Items from a data source
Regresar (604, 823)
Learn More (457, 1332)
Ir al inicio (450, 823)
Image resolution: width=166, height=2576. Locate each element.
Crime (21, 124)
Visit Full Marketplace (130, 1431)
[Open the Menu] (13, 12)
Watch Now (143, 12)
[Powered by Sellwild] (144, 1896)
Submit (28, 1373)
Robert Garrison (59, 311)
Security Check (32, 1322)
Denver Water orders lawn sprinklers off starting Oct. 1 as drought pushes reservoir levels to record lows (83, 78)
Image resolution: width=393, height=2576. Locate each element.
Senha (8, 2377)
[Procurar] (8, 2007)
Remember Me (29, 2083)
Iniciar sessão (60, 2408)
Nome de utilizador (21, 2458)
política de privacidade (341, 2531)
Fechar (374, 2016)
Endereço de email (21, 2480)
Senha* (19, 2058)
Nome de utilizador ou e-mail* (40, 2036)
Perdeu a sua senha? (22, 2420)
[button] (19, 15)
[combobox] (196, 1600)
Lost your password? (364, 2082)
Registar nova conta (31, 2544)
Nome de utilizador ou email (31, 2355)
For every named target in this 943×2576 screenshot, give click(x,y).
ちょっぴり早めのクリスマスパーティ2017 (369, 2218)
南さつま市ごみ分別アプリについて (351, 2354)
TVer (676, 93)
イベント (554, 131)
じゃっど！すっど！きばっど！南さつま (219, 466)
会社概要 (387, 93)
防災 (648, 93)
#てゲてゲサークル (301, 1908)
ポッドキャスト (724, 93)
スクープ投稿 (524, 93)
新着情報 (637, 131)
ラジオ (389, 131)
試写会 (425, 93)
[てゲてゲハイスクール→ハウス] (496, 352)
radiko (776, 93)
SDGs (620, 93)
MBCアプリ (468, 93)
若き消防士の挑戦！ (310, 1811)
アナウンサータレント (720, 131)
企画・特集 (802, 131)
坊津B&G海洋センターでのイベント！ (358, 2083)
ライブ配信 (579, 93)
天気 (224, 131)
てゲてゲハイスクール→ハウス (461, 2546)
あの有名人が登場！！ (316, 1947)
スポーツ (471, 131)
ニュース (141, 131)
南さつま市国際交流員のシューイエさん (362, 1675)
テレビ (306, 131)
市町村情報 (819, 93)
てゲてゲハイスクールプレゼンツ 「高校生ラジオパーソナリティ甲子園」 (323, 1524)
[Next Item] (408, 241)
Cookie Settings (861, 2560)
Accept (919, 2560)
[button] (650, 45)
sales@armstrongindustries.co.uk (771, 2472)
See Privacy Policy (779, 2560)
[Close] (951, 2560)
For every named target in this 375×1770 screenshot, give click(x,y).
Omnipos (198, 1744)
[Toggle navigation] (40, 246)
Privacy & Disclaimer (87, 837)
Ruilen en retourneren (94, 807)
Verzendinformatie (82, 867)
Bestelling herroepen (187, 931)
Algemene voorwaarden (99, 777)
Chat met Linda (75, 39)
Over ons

> **REQUIRED WORK**
Return all the lines above exactly as given.

> **COMPLETED EXERCISE**
Regresar (604, 823)
Learn More (457, 1332)
Ir al inicio (450, 823)
Image resolution: width=166, height=2576. Locate each element.
Crime (21, 124)
Visit Full Marketplace (130, 1431)
[Open the Menu] (13, 12)
Watch Now (143, 12)
[Powered by Sellwild] (144, 1896)
Submit (28, 1373)
Robert Garrison (59, 311)
Security Check (32, 1322)
Denver Water orders lawn sprinklers off starting Oct. 1 as drought pushes reservoir levels to record lows (83, 78)
Image resolution: width=393, height=2576. Locate each element.
Senha (8, 2377)
[Procurar] (8, 2007)
Remember Me (29, 2083)
Iniciar sessão (60, 2408)
Nome de utilizador (21, 2458)
política de privacidade (341, 2531)
Fechar (374, 2016)
Endereço de email (21, 2480)
Senha* (19, 2058)
Nome de utilizador ou e-mail* (40, 2036)
Perdeu a sua senha? (22, 2420)
[button] (19, 15)
[combobox] (196, 1600)
Lost your password? (364, 2082)
Registar nova conta (31, 2544)
Nome de utilizador ou email (31, 2355)
For every named target in this 943×2576 screenshot, give click(x,y).
ちょっぴり早めのクリスマスパーティ2017 (369, 2218)
南さつま市ごみ分別アプリについて (351, 2354)
TVer (676, 93)
イベント (554, 131)
じゃっど！すっど！きばっど！南さつま (219, 466)
会社概要 (387, 93)
防災 (648, 93)
#てゲてゲサークル (301, 1908)
ポッドキャスト (724, 93)
スクープ投稿 (524, 93)
新着情報 (637, 131)
ラジオ (389, 131)
試写会 (425, 93)
[てゲてゲハイスクール→ハウス] (496, 352)
radiko (776, 93)
SDGs (620, 93)
MBCアプリ (468, 93)
若き消防士の挑戦！ (310, 1811)
アナウンサータレント (720, 131)
企画・特集 (802, 131)
坊津B&G海洋センターでのイベント！ (358, 2083)
ライブ配信 (579, 93)
天気 (224, 131)
てゲてゲハイスクール→ハウス (461, 2546)
あの有名人が登場！！ (316, 1947)
スポーツ (471, 131)
ニュース (141, 131)
南さつま市国際交流員のシューイエさん (362, 1675)
テレビ (306, 131)
市町村情報 (819, 93)
てゲてゲハイスクールプレゼンツ 「高校生ラジオパーソナリティ甲子園」 (323, 1524)
[Next Item] (408, 241)
Cookie Settings (861, 2560)
Accept (919, 2560)
[button] (650, 45)
sales@armstrongindustries.co.uk (771, 2472)
See Privacy Policy (779, 2560)
[Close] (951, 2560)
For every named target in this 375×1770 screenshot, give click(x,y).
Omnipos (198, 1744)
[Toggle navigation] (40, 246)
Privacy & Disclaimer (87, 837)
Ruilen en retourneren (94, 807)
Verzendinformatie (82, 867)
Bestelling herroepen (187, 931)
Algemene voorwaarden (99, 777)
Chat met Linda (75, 39)
Over ons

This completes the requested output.